Ricevo e pubblico la testimonianza di Ingrid Iussi, una mia studentessa. Ha scritto un breve resoconto su quanto avvenuto una settimana fa, che trovo sentito e vero, e scattato alcune foto senza offendere la dignità di chi è stato in diversi modi toccato da quanto accaduto.

Parigi, venerdì 13 novembre 2015. Ore 22,42

“Ingrid collegati un po’ su whatsapp”.

Mi chiedo che cosa possa volere mia zia a quell’ora e con quel tono, inizio a pensare a cosa possa essere successo a casa, io così lontana da loro, mia madre e mio padre stanno bene? Ma non è poi così lontano il problema, poco dopo aver letto il messaggio entro con la mia classe universitaria in un bar non distante dal nostro Hotel, percepisco silenzio e vedo solo volti girati verso lo schermo di un televisore.

Dolore, paura, tristezza.

E’ così che una serata tanto attesa a Parigi è diventata la mia testimonianza dell’attentato a Parigi, è così che la mia classe ed io ci siamo visti passare la storia sotto i piedi.

Al tavolo arrivano le birre di cui già ci eravamo dimenticati insieme alle mille telefonate da casa, dall’Italia, da lontano da noi. Tra una chiamata, un messaggio ed una risposta non esistono altri discorsi, solo i nostri occhi che si cercano per trovare conforto e che si interrogano in silenzio “cosa facciamo adesso?” si dicono.

“Beviamo la birra e andiamo in hotel”, la birra non scende, i silenzi continuano, le chiamate anche. I pensieri di più. Torniamo in hotel e accendiamo la Tv, qualcuno di noi capisce un po’ di francese ma non serve, le immagini trasmesse parlano da sole. Violenza, sangue freddo, odio.

Mi chiedo davvero come sia possibile tutto ciò, mi chiedo chi te lo fa fare di farti saltare in aria, in nome di un Dio che non è di nessuno e di una vita che è il dono più grande che si possa ricevere, colpendo la quotidianità, la gioventù, la gioia e il divertimento. Come puoi?
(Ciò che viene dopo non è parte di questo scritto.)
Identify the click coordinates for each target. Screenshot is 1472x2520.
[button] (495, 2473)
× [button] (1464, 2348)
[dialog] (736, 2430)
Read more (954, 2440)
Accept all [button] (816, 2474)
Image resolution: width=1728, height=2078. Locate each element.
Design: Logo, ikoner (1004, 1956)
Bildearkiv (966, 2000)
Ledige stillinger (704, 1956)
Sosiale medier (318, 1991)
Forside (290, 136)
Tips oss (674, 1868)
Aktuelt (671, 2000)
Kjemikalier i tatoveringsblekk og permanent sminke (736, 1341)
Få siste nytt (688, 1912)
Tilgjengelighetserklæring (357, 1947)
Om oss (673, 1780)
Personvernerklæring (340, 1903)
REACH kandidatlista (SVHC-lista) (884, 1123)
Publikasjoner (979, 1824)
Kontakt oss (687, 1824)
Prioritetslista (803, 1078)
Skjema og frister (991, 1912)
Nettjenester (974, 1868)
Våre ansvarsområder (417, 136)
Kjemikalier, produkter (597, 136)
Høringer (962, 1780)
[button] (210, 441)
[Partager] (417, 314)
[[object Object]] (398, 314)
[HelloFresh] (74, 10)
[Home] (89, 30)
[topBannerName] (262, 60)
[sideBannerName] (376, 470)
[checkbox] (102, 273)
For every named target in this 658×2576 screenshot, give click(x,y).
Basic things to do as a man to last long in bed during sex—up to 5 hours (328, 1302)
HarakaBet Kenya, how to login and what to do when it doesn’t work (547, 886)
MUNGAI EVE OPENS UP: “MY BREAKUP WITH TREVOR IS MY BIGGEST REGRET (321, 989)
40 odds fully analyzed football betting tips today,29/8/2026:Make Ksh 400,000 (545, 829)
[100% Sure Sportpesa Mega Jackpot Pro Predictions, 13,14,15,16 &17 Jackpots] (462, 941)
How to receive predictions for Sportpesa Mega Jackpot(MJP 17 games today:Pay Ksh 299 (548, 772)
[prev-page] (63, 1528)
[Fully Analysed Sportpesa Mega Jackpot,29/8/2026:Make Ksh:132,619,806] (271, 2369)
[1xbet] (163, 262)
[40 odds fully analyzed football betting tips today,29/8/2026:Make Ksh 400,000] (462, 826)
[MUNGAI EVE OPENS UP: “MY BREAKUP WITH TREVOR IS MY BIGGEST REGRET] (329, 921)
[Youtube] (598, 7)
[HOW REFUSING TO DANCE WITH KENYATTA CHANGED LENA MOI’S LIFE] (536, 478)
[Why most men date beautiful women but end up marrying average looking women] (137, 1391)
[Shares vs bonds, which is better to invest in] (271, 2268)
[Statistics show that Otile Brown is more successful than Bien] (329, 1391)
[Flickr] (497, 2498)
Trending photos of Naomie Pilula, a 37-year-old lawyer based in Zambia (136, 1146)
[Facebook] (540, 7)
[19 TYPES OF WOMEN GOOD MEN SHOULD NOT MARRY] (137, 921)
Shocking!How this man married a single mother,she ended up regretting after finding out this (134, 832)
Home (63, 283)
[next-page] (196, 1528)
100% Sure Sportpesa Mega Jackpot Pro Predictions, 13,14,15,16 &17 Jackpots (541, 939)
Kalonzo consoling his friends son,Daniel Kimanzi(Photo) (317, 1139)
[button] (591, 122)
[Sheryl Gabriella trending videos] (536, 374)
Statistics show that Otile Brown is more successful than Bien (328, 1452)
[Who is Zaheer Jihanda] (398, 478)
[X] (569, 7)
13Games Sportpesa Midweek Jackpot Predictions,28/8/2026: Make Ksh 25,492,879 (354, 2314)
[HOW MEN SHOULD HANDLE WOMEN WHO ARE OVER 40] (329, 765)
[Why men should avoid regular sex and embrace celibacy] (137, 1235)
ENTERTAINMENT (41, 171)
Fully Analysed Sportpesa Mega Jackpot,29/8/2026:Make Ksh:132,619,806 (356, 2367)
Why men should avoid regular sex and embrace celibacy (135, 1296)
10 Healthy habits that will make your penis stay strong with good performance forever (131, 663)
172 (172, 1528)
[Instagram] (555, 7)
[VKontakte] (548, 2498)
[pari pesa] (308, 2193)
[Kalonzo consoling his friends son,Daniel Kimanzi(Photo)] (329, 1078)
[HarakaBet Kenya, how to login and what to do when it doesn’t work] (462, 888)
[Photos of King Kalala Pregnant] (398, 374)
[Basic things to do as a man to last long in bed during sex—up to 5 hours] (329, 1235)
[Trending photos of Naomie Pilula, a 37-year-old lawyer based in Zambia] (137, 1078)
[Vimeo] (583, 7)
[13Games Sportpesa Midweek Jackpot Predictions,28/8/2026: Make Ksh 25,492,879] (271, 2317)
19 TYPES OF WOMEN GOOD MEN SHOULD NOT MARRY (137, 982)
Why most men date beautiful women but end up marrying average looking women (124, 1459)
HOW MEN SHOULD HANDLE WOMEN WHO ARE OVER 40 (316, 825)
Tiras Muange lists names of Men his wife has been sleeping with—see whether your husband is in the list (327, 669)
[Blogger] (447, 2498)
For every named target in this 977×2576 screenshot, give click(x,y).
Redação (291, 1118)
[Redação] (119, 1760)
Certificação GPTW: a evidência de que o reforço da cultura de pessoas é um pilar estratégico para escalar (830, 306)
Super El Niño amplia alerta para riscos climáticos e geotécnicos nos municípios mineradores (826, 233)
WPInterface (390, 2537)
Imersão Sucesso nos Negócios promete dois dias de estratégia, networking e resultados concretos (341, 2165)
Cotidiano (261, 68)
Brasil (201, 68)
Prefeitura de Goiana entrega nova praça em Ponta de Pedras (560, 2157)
Dopo un giorno intero passato in hotel sotto le raccomandazioni dei genitori e dell’ambasciata, la domenica decidiamo di andare a la Place de la République perché da fotografi sentiamo il bisogno quantomeno di vedere con i nostri occhi, di registrare un ricordo di tanta disperazione e di documentare quanto possibile. Famiglie, bambini, ragazzi, tanti ragazzi. La piazza era piena di persone che piangevano i loro cari o semplicemente accendere una candela come pensiero.

Ero lì, ero quelle persone anche io, ero la mano che impugnava una candela o che posava una rosa, ero gli occhi della gente che piangeva, ero gli abbracci scambiati e le parole dette con lo sguardo. Ho abbracciato un ragazzo che ha perso sua sorella minore nella strage, non potevo fare altro, ho pianto con lui, ci siamo guardati in silenzio dicendoci tanto, ci siamo ringraziati e gli ho promesso che mi ricorderò di lui, di lei.

Mi chiedevo se fosse giusto essere lì e fotografare, catturare con la mia macchina fotografica il loro dolore, guardarli da dietro un mirino anche io. Ma è l’unica cosa che mi veniva da fare, l’unico mezzo per testimoniare e difendere tutte quelle persone, così l’ho fatto lo stesso cercando di non togliere dignità a nessuno. Ora sono a casa, al sicuro non lo so, ma a casa, in Italia.

Non so per quanto ancora il suono delle sirene di ambulanze o polizia mi daranno i brividi, e non so per quanto ancora farò qualcosa o andrò da qualche parte senza la paura di rivivere una situazione del genere. Ma sono qui, posso raccontarlo, ho sentito il dolore di Parigi in 3 giorni che mi sono sembrati mesi, ma amo quel posto e non sono sfortunata perché la mia vacanza si è rovinata ma sono più che fortunata per quello che, nonostante tutto, mi porterò dentro, e so che ci ritornerò.